- [Given entries]:
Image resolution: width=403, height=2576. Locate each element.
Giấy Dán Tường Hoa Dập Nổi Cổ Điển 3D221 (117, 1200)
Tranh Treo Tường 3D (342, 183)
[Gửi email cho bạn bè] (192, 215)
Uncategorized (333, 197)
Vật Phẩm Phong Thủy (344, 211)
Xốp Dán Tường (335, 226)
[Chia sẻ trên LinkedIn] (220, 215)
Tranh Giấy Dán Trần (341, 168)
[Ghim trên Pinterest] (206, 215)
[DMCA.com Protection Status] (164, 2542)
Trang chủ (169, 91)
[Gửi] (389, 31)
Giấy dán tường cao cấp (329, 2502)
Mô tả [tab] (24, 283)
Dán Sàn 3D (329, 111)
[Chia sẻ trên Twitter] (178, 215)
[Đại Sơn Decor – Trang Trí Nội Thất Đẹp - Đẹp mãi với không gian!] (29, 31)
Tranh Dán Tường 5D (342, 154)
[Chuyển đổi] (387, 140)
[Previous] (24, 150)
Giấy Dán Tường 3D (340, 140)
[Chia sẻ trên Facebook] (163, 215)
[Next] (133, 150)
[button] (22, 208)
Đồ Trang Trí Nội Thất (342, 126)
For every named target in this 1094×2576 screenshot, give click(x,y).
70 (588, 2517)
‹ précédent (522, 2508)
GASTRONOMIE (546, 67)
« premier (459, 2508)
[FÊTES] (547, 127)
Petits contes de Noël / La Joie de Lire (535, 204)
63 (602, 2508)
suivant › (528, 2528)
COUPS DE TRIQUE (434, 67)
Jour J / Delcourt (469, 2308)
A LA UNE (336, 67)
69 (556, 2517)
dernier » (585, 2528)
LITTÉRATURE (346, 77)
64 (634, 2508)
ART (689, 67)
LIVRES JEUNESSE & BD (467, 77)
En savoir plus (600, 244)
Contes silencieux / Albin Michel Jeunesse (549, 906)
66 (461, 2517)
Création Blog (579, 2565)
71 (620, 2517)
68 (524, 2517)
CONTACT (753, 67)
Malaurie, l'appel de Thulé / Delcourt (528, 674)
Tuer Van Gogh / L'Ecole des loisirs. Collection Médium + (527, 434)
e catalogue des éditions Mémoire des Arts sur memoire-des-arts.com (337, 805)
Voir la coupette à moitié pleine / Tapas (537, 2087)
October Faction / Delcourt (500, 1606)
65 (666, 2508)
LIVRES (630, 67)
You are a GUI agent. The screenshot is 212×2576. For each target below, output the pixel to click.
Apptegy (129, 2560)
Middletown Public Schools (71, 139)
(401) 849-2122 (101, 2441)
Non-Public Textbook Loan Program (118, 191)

- [Work task]: Return every record exactly as it was given.

- [Task response]:
Image resolution: width=403, height=2576. Locate each element.
Giấy Dán Tường Hoa Dập Nổi Cổ Điển 3D221 (117, 1200)
Tranh Treo Tường 3D (342, 183)
[Gửi email cho bạn bè] (192, 215)
Uncategorized (333, 197)
Vật Phẩm Phong Thủy (344, 211)
Xốp Dán Tường (335, 226)
[Chia sẻ trên LinkedIn] (220, 215)
Tranh Giấy Dán Trần (341, 168)
[Ghim trên Pinterest] (206, 215)
[DMCA.com Protection Status] (164, 2542)
Trang chủ (169, 91)
[Gửi] (389, 31)
Giấy dán tường cao cấp (329, 2502)
Mô tả [tab] (24, 283)
Dán Sàn 3D (329, 111)
[Chia sẻ trên Twitter] (178, 215)
[Đại Sơn Decor – Trang Trí Nội Thất Đẹp - Đẹp mãi với không gian!] (29, 31)
Tranh Dán Tường 5D (342, 154)
[Chuyển đổi] (387, 140)
[Previous] (24, 150)
Giấy Dán Tường 3D (340, 140)
[Chia sẻ trên Facebook] (163, 215)
[Next] (133, 150)
[button] (22, 208)
Đồ Trang Trí Nội Thất (342, 126)
For every named target in this 1094×2576 screenshot, give click(x,y).
70 (588, 2517)
‹ précédent (522, 2508)
GASTRONOMIE (546, 67)
« premier (459, 2508)
[FÊTES] (547, 127)
Petits contes de Noël / La Joie de Lire (535, 204)
63 (602, 2508)
suivant › (528, 2528)
COUPS DE TRIQUE (434, 67)
Jour J / Delcourt (469, 2308)
A LA UNE (336, 67)
69 (556, 2517)
dernier » (585, 2528)
LITTÉRATURE (346, 77)
64 (634, 2508)
ART (689, 67)
LIVRES JEUNESSE & BD (467, 77)
En savoir plus (600, 244)
Contes silencieux / Albin Michel Jeunesse (549, 906)
66 (461, 2517)
Création Blog (579, 2565)
71 (620, 2517)
68 (524, 2517)
CONTACT (753, 67)
Malaurie, l'appel de Thulé / Delcourt (528, 674)
Tuer Van Gogh / L'Ecole des loisirs. Collection Médium + (527, 434)
e catalogue des éditions Mémoire des Arts sur memoire-des-arts.com (337, 805)
Voir la coupette à moitié pleine / Tapas (537, 2087)
October Faction / Delcourt (500, 1606)
65 (666, 2508)
LIVRES (630, 67)
You are a GUI agent. The screenshot is 212×2576. For each target below, output the pixel to click.
Apptegy (129, 2560)
Middletown Public Schools (71, 139)
(401) 849-2122 (101, 2441)
Non-Public Textbook Loan Program (118, 191)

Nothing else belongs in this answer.